Wall the city… Geran frowned, thinking furiously. Hulburg had been walled, once. In ancient times, when it had been a much larger city, its wall had passed right over the spot where the Troll and Tankard stood. When the town had been resettled a hundred years ago, his ancestors Angar and Lendon had faced constant orc raids against the fields and farms of the Winterspear Vale. They had raised a simple dike across the Vale to protect the closer farms.

“What about Lendon’s Dike?” he asked aloud. “If we brought the entire Spearmeet there and combined our strength with whatever’s left of Kara’s army, we might be able to stop the Bloody Skulls before they sack the town.”

“That’s a deadly gamble, m’lord,” Durnan Osting said slowly. He whistled between his teeth. “The dike’s not much o’ defense.”

“We’ll have a few hours to improve it if we begin right away,” Geran pointed out. “Yes, it might be safer to find whatever refuge we can now and give up the town. But maybe it’s not too late to save Hulburg.”

“What of the Veruna brigands waiting outside Griffonwatch?” Mirya asked. “What’s to be done about them?”

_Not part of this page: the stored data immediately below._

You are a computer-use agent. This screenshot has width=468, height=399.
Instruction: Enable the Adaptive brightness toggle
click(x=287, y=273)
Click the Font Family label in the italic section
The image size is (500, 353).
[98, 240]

Geran frowned. As much as he wanted to use the Spearmeet to storm the Veruna merchant yards and put an abrupt stop to Sergen’s designs, the threat of the Bloody Skulls simply dwarfed his cousin’s treachery. “Sergen will have to wait until tomorrow,” he finally said. “We’ll ignore them. They can’t do much harm that can’t be undone in a few days.”

The harmach looked dubious. “Yours is a counsel of desperation, Geran. You know what it is to stake your life on chance, but most of the rest of us do not. It’s harder for us than you might think.”

Geran lowered his voice and leaned close to his uncle. “I understand, Uncle Grigor. But consider this: Either we tell our folk to hide in cellars and scatter to the Highfells, or we try to fight off the orcs. If we fight and lose, well, how much worse can that be than if we hadn’t fought at all? Hulburg’s sacked and our people enslaved in either case. Will the Bloody Skulls show us any more mercy if we spare them another battle? We might as well die fighting.”

Harmach Grigor weighed Geran’s words for a long moment. Then, slowly, he stood and turned to face the assembled Hulburgans crowding the tavern floor. The townsfolk awaited his words in a hushed silence. “You’ve all heard what I’ve heard,” he said. “We failed to stop the Bloody Skulls at the head of the Winterspear. My nephew believes we may have one more chance to break the horde before it drowns Hulburg in fire and steel. I need every last man of the Spearmeet to march at once for Lendon’s Dike. If we can hold off the orcs until dawn, then perhaps daylight will show us better reason to hope than we can find tonight.” Grigor seemed to stand a little taller, and his voice grew stronger. He struck his cane to the floorboards. “I want word sent through all the town for women, children, the infirm, the elderly, all those who cannot bend a bow or hold a spear, to seek refuge immediately. But tell any man or woman who can carry an axe or a hunting bow to come to Lendon’s Dike-I don’t care whose colors they wear!”

Geran drew his sword and thrust the point into the air. “For Hulburg!” he shouted. “For the harmach!”

“Hulburg! The harmach!” a dozen voices shouted in reply. Then a hundred more joined in, until the tavern trembled with the thunder of their shouts. “Hulburg! The harmach!”

“Captains, gather your musters!” the harmach called, his voice carrying through the din. “Sons and daughters of Hulburg, take up your spears and stand together! We march!”